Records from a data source
★ ★ ★
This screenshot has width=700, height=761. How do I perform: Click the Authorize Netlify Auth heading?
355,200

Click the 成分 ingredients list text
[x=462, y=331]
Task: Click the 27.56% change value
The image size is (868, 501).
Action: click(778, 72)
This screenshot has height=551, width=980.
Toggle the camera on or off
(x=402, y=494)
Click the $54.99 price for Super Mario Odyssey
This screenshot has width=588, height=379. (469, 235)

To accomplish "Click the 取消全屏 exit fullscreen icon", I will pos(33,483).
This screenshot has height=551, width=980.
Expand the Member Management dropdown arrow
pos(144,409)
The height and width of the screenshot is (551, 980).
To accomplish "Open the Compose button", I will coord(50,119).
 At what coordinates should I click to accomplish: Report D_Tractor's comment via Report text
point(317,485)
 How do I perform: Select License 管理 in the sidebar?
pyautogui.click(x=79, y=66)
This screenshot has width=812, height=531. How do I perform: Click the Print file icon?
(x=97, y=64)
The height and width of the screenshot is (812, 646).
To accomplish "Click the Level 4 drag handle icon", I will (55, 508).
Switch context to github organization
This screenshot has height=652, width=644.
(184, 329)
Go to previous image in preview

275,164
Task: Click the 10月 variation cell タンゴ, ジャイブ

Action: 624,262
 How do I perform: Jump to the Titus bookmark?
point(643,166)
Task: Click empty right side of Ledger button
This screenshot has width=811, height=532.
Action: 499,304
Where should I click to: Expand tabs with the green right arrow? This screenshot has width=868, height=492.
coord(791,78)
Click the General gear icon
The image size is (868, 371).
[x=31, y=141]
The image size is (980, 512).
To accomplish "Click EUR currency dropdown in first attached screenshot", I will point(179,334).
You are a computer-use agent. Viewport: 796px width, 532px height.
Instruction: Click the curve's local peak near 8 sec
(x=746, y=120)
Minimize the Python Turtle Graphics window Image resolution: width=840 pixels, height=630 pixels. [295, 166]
★ ★ ★
• TASK TO CARRY OUT:
Retype the lines above without alteration. The first is the one containing "This screenshot has width=812, height=531.", and the last is the final line of the data.

• ANSWER SPACE:
This screenshot has width=812, height=531. How do I perform: Click the Print file icon?
(x=97, y=64)
The height and width of the screenshot is (812, 646).
To accomplish "Click the Level 4 drag handle icon", I will (55, 508).
Switch context to github organization
This screenshot has height=652, width=644.
(184, 329)
Go to previous image in preview

275,164
Task: Click the 10月 variation cell タンゴ, ジャイブ

Action: 624,262
 How do I perform: Jump to the Titus bookmark?
point(643,166)
Task: Click empty right side of Ledger button
This screenshot has width=811, height=532.
Action: 499,304
Where should I click to: Expand tabs with the green right arrow? This screenshot has width=868, height=492.
coord(791,78)
Click the General gear icon
The image size is (868, 371).
[x=31, y=141]
The image size is (980, 512).
To accomplish "Click EUR currency dropdown in first attached screenshot", I will point(179,334).
You are a computer-use agent. Viewport: 796px width, 532px height.
Instruction: Click the curve's local peak near 8 sec
(x=746, y=120)
Minimize the Python Turtle Graphics window Image resolution: width=840 pixels, height=630 pixels. [295, 166]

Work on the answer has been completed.